Ireland used to fit neatly into Europe's north-south paradigm; the one where the rich North cocks a snook at the economically backward South. Not any more. Economists John FitzGerald and Edgar Morgenroth last week delivered a damning indictment of Northern Ireland's failure to drive its economy forward and turn the so-called peace dividend into an economic dividend.
Not only has it fallen further behind the rest of the UK since the Belfast Agreement in terms of output and investment per head, key metrics that attest to the underlying health of the economy, their study shows, but it remains heavily reliant on transfers from London. These supports total a whopping €11 billion a year, equivalent to a quarter of its national income.
That would be like Brussels cutting Dublin a cheque for €80 billion every year.

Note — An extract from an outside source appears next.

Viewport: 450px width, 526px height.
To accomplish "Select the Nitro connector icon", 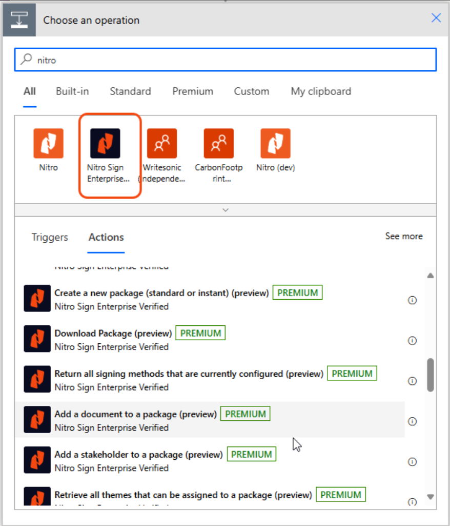I will pyautogui.click(x=48, y=144).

Not only this, but it has now tied itself to a confused and economically illiterate English nationalism that is pivoting away from the European Union in complete disregard to its own self interest.
FitzGerald and Morgenroth’s study suggests the North is likely to suffer disproportionately compared with the rest of the UK from Brexit, given its close economic ties with the EU and the Republic.

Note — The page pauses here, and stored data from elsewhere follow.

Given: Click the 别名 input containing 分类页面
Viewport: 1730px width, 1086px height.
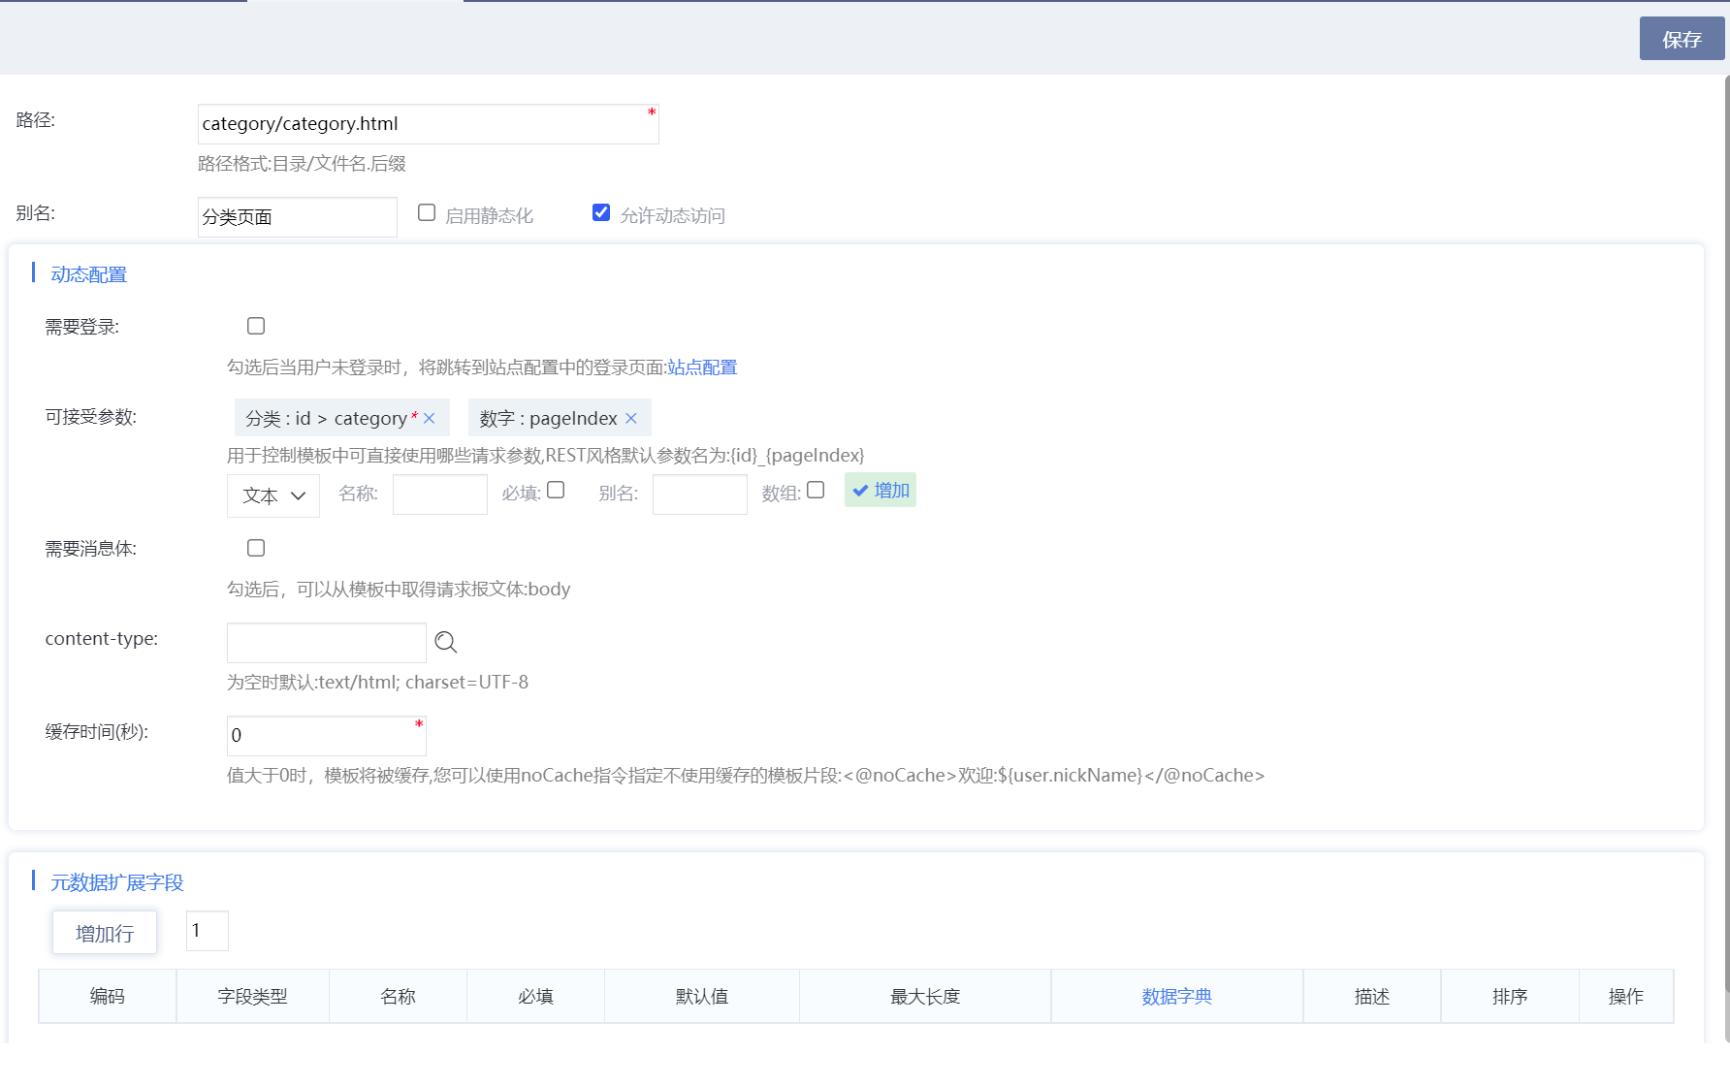Looking at the screenshot, I should pos(297,217).
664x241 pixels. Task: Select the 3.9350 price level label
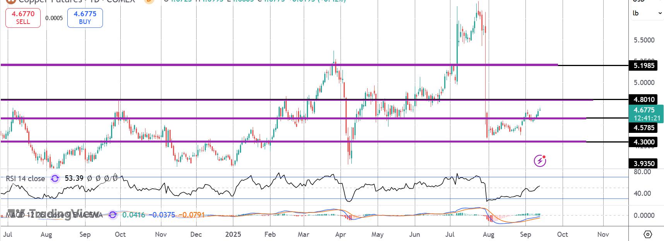click(x=644, y=164)
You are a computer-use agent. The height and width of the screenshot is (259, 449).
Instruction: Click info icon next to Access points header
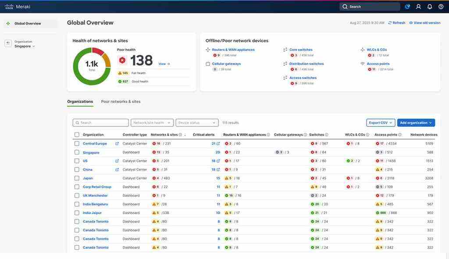pyautogui.click(x=400, y=135)
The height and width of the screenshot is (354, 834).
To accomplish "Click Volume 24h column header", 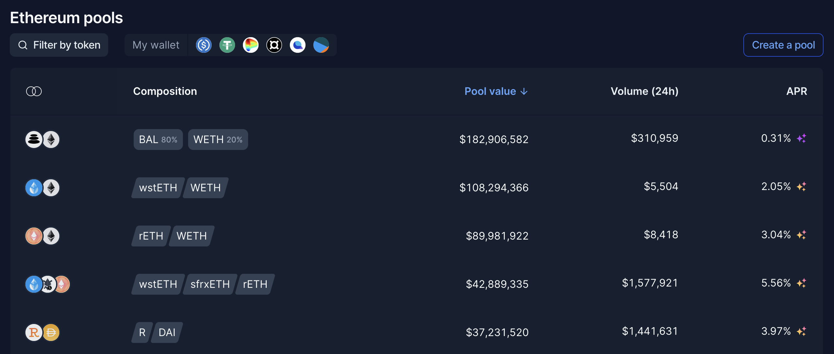I will tap(645, 90).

And while this economic morass deepens, the North’s politicians suffocate the body politic with arguments over emblems, flags and, more recently, bus route signs. What a reversal from 100 years ago when the North was the island’s economic engine with its massive linen and shipbuilding industries.
The line that set hearts aflutter down here was the notion that a united Ireland would come at a high price for the Republic, reducing national income and living standards by up to 15 per cent. This is presuming Dublin takes on London's €11 billion subvention bill and, of course, Ulster unionists do the unthinkable and concede to Irish unity to maintain the North's EU membership. But when did economics ever trump nationalism?